Thread: Fix for gistchoose
I found that code of gistchoose doesn't follow it's logic. Idea of gistchoose is that first column penalty is more important than penalty of second column. If we meet same penalty values of first column then we choose minimal penalty value of second column among them.
Current code doesn't follow described logic. Let's illustrate it on example. Imagine we've following input data.
tuple col1 col2
1 1 0
2 0 2
3 0 1
According to function logic, tuple #3 should be selected. But gistchoose will choose #2, because after processing #2 which_grow will contain two zeros. It's enough to remove "&& i == FirstOffsetNumber" from gistchoose in order to fix it. I've discussed it with Teodor in person and he have confirmed my thoughts.
1 1 0
2 0 2
3 0 1
Let's consider an example.
Create table with two columns where first column contain only few distinct values.

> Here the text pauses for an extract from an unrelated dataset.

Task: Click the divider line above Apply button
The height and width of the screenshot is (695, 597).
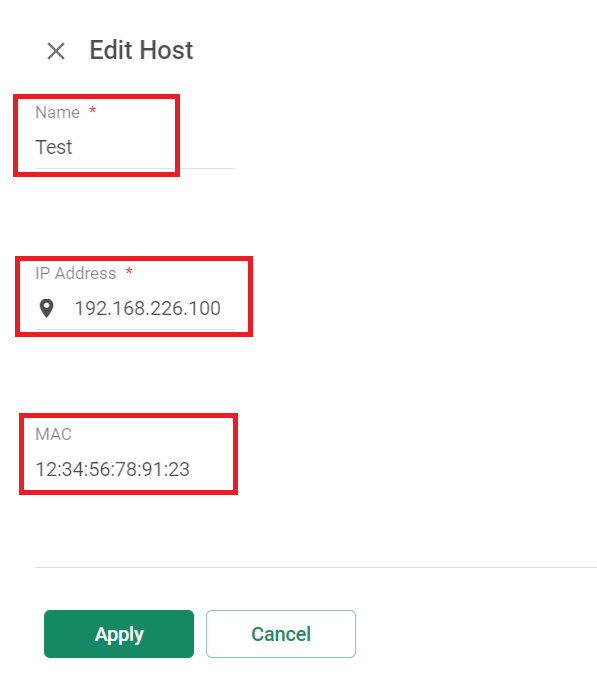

test=# create table test as (select (random()*5)::integer, random() from generate_series(1,1000000));
test=# create index test_idx on test using gist (x,y);
Without patch:
test=# explain (analyze, buffers) select * from test where x = 1 and y between 0.1 and 0.2;
QUERY PLAN
-----------------------------------------------------------------------------------------------------------------------------
Bitmap Heap Scan on test (cost=986.89..6737.30 rows=19681 width=12) (actual time=40.543..52.033 rows=19894 loops=1)
Recheck Cond: ((x = 1) AND (y >= 0.1::double precision) AND (y <= 0.2::double precision))
Buffers: shared hit=5957
-> Bitmap Index Scan on test_idx (cost=0.00..981.96 rows=19681 width=0) (actual time=39.248..39.248 rows=19894 loops=1)
Index Cond: ((x = 1) AND (y >= 0.1::double precision) AND (y <= 0.2::double precision))
Buffers: shared hit=699
Total runtime: 53.494 ms
(7 rows)
test=# explain (analyze, buffers) select * from test where x = 1 and y between 0.5 and 0.6;
QUERY PLAN
-----------------------------------------------------------------------------------------------------------------------------
Bitmap Heap Scan on test (cost=998.29..6753.38 rows=19948 width=12) (actual time=38.646..50.136 rows=19830 loops=1)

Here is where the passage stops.